[EXERCISE GOAL] Somewhere below are a line with "animazioni (911, 903)" and a later line with "Come creare e". Output exactly those lines and all lines between them.

[PROVIDED INFORMATION]
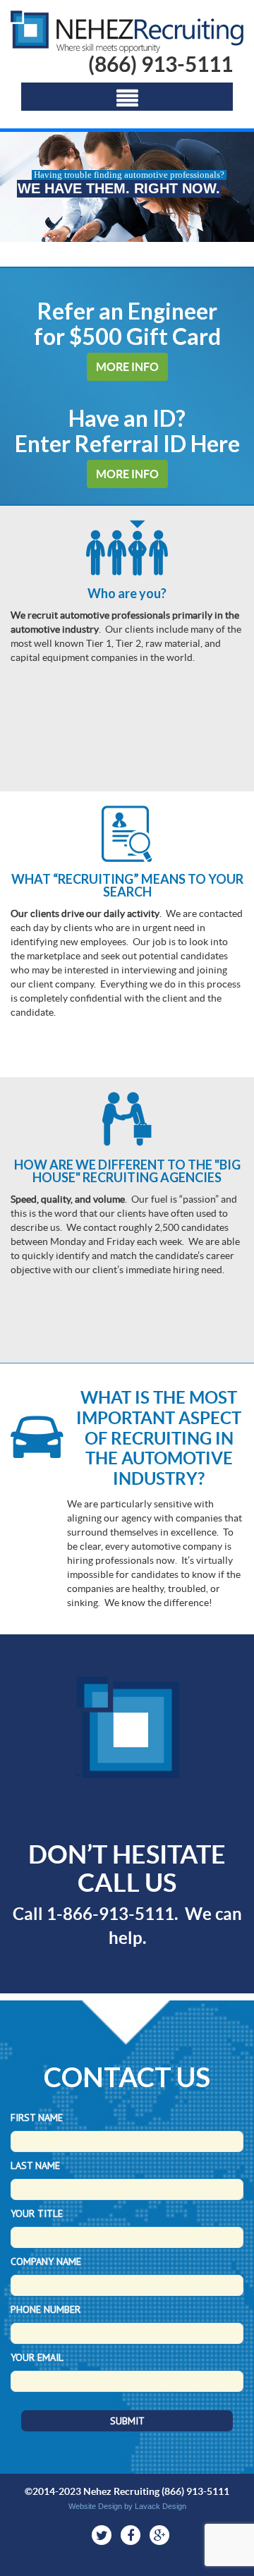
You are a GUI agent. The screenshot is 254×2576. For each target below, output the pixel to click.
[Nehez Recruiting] (127, 32)
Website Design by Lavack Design (127, 2506)
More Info (127, 366)
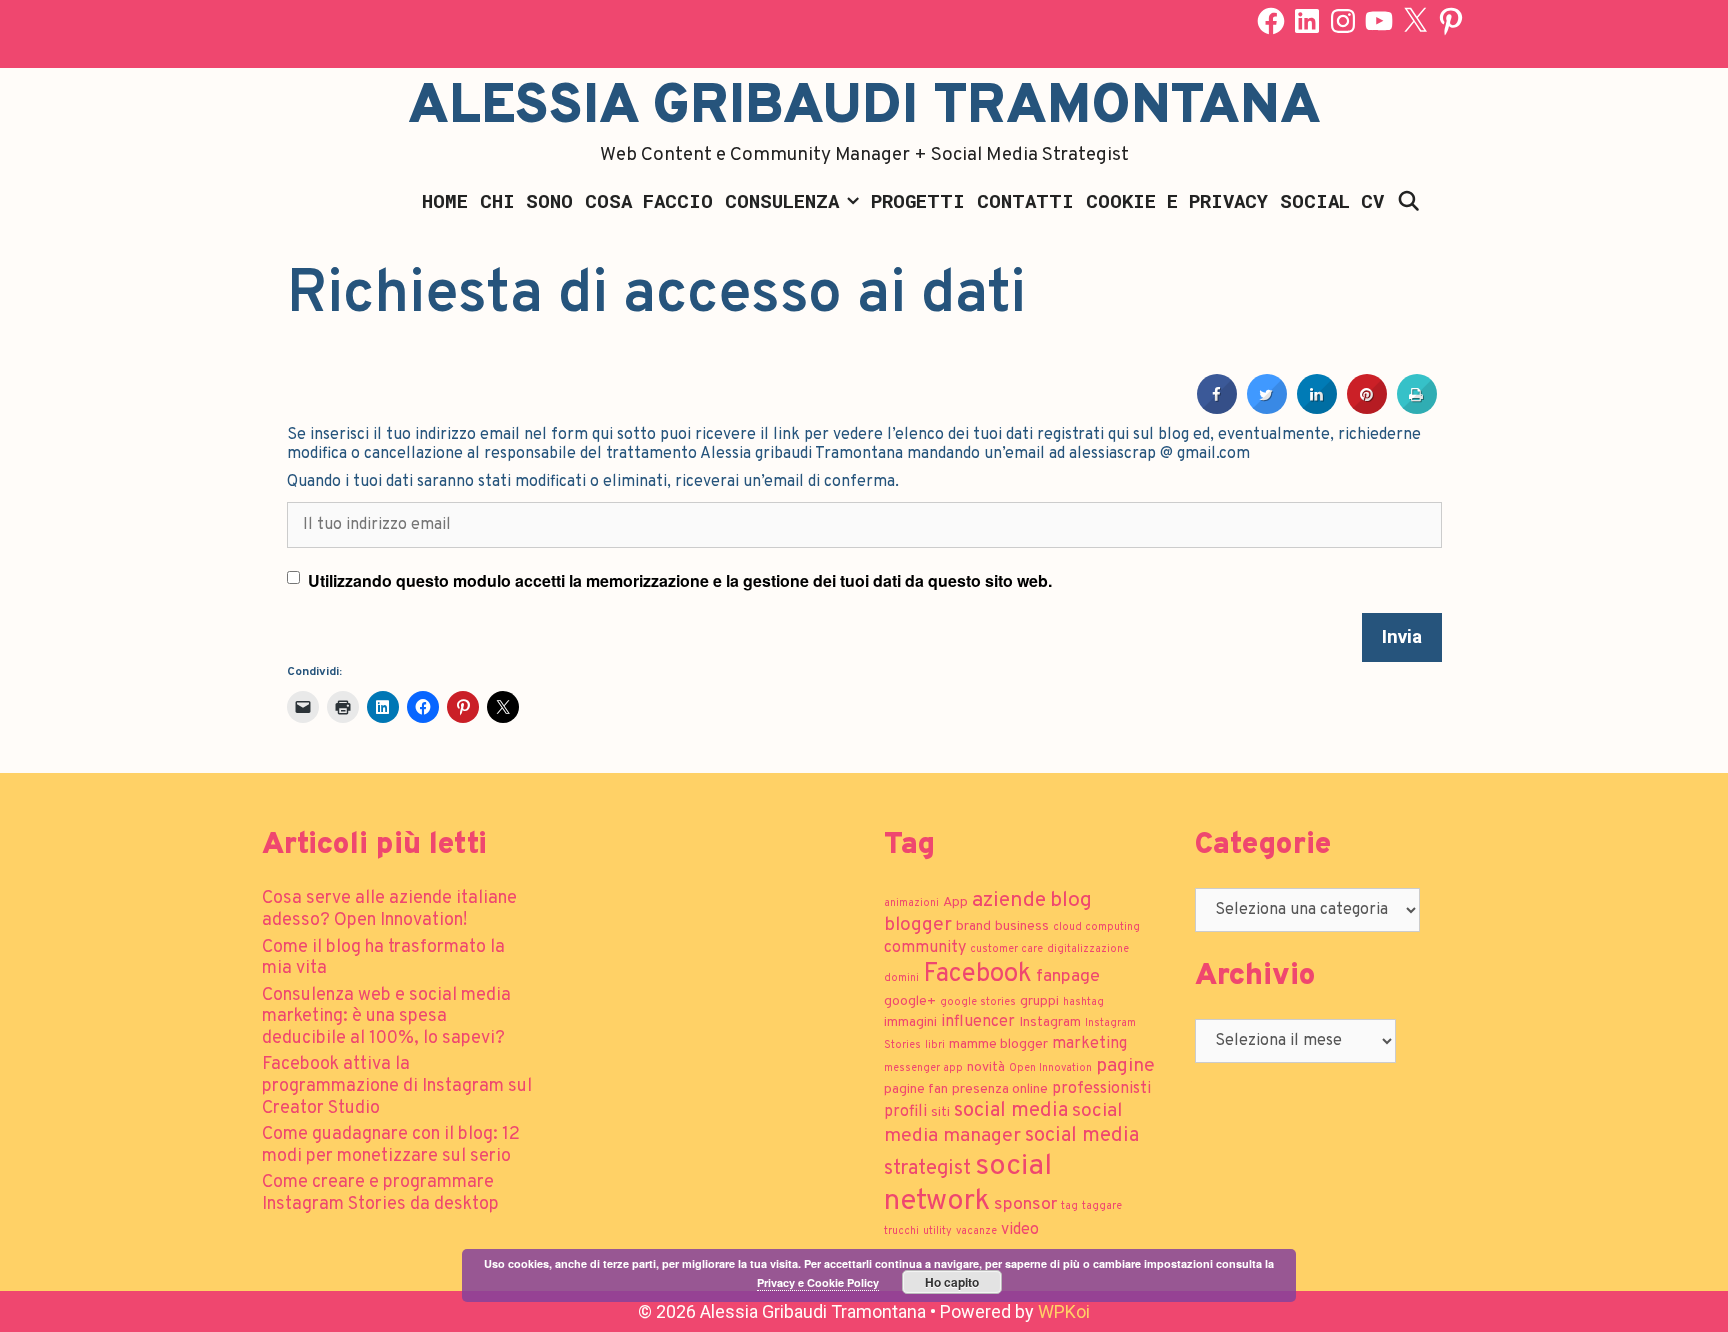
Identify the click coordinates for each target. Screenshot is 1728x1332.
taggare (1102, 1206)
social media (1011, 1111)
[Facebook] (1271, 21)
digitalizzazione (1088, 949)
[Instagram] (1343, 21)
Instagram (1050, 1022)
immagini (910, 1022)
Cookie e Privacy (1177, 200)
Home (445, 200)
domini (901, 978)
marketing (1089, 1044)
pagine (1125, 1066)
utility (937, 1231)
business (1022, 926)
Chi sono (526, 200)
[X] (1415, 21)
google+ (910, 1001)
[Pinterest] (1451, 21)
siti (940, 1112)
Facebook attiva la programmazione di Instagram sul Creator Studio (397, 1086)
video (1020, 1230)
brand (973, 926)
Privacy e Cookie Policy (818, 1282)
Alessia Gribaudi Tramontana (864, 108)
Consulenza (782, 200)
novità (986, 1067)
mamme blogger (998, 1044)
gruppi (1039, 1001)
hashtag (1083, 1002)
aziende (1009, 900)
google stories (978, 1002)
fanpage (1068, 976)
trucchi (901, 1231)
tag (1069, 1206)
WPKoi (1064, 1311)
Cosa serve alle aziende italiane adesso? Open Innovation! (389, 909)
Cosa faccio (649, 200)
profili (905, 1112)
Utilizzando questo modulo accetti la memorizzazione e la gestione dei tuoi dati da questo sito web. (680, 580)
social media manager (1003, 1123)
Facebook (977, 974)
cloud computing (1096, 927)
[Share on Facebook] (1217, 408)
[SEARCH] (1408, 201)
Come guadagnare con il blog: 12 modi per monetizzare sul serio (391, 1145)
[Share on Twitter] (1267, 408)
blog (1071, 900)
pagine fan (916, 1089)
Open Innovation (1050, 1068)
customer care (1006, 949)
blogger (918, 925)
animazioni (911, 903)
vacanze (976, 1231)
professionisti (1101, 1089)
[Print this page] (1417, 408)
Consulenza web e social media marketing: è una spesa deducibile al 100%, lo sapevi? (386, 1017)
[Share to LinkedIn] (1317, 408)
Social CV (1332, 200)
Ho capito (952, 1282)
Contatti (1025, 200)
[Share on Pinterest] (1367, 408)
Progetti (918, 200)
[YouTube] (1379, 21)
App (955, 902)
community (925, 948)
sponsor (1025, 1204)
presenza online (1000, 1089)
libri (935, 1045)
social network (968, 1184)
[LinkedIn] (1307, 21)
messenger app (923, 1068)
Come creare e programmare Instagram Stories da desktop (380, 1193)
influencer (978, 1022)
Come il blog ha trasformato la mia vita (383, 958)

[TASK ANSWER]
animazioni (911, 903)
vacanze (976, 1231)
professionisti (1101, 1089)
[Print this page] (1417, 408)
Consulenza web e social media marketing: è una spesa deducibile al 100%, lo sapevi? (386, 1017)
[Share to LinkedIn] (1317, 408)
Social CV (1332, 200)
Ho capito (952, 1282)
Contatti (1025, 200)
[Share on Pinterest] (1367, 408)
Progetti (918, 200)
[YouTube] (1379, 21)
App (955, 902)
community (925, 948)
sponsor (1025, 1204)
presenza online (1000, 1089)
libri (935, 1045)
social network (968, 1184)
[LinkedIn] (1307, 21)
messenger app (923, 1068)
Come creare e programmare Instagram Stories da desktop (380, 1193)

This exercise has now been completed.